- _Given information_:
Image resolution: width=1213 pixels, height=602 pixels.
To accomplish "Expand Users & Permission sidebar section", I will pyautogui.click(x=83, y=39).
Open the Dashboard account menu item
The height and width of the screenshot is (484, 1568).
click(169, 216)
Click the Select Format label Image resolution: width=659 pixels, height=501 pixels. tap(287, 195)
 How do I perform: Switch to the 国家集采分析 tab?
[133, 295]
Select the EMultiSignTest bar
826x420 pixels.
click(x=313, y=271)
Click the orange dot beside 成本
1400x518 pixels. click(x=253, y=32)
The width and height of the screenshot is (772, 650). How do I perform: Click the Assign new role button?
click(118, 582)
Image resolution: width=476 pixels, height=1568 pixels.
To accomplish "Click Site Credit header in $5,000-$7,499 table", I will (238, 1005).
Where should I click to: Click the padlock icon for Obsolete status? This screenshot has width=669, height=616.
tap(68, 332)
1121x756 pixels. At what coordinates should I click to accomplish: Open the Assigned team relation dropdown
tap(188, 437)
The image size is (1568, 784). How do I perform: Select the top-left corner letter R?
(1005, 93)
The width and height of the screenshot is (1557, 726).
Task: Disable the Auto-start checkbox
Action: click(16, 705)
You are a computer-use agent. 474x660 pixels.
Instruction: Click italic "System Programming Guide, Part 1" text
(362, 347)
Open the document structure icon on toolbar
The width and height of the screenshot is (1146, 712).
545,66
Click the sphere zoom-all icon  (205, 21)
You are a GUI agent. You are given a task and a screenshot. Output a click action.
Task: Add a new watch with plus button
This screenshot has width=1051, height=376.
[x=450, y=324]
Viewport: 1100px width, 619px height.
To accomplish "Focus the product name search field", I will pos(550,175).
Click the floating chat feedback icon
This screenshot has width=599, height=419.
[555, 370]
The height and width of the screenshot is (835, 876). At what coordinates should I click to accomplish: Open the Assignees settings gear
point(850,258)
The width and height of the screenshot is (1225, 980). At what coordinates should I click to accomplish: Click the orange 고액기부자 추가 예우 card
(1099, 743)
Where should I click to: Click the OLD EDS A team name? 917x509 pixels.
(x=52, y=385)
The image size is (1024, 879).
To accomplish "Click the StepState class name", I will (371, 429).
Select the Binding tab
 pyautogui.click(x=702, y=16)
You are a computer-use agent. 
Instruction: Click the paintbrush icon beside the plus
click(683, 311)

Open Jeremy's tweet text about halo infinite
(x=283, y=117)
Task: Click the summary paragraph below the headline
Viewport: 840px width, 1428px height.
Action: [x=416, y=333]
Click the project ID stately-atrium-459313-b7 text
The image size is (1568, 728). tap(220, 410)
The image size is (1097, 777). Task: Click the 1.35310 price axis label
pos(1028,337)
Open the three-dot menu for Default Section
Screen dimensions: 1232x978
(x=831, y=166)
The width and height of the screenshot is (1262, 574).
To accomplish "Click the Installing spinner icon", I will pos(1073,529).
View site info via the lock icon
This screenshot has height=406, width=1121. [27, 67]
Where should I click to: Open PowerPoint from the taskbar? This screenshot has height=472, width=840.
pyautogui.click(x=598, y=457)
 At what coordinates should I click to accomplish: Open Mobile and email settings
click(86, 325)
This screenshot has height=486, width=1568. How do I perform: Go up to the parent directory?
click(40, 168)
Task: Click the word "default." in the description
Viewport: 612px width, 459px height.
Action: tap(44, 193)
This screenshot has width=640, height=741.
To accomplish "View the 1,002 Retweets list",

- _What the task requires_: Taking the entries from their first line through the line with "Click the Select", inclusive, restate each line word for word and give nothing else.

- _Task output_:
Image resolution: width=1213 pixels, height=602 pixels.
To accomplish "Expand Users & Permission sidebar section", I will pyautogui.click(x=83, y=39).
Open the Dashboard account menu item
The height and width of the screenshot is (484, 1568).
click(169, 216)
Click the Select Format label Image resolution: width=659 pixels, height=501 pixels. tap(287, 195)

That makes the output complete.